*DO THIS:* Please reproduce word for word the entries starting with the line containing "Viewport: 1024px width, 581px height." and going on through the line containing "Open the 'Yıllık".

*ENTRIES SHOWN:*
•••

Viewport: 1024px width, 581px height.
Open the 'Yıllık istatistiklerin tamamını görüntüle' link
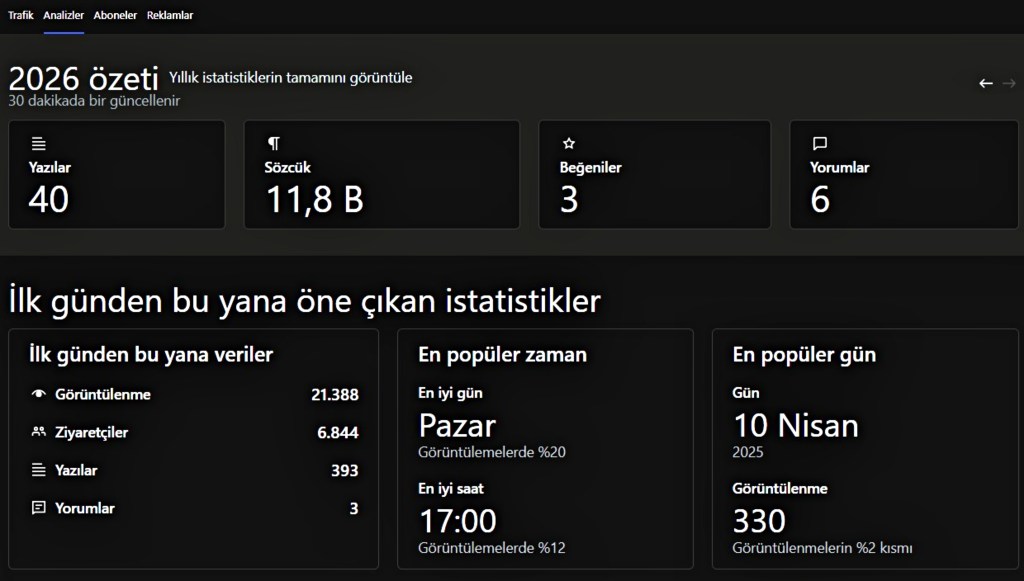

•••

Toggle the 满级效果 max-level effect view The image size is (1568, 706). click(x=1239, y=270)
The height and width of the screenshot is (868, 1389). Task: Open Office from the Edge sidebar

•••

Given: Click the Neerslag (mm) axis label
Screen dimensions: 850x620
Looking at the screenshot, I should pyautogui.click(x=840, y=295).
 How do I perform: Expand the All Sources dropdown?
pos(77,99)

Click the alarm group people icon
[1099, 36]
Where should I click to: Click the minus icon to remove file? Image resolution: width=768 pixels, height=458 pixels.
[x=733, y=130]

•••

*COMPLETED EXERCISE:*
Viewport: 1024px width, 581px height.
Open the 'Yıllık istatistiklerin tamamını görüntüle' link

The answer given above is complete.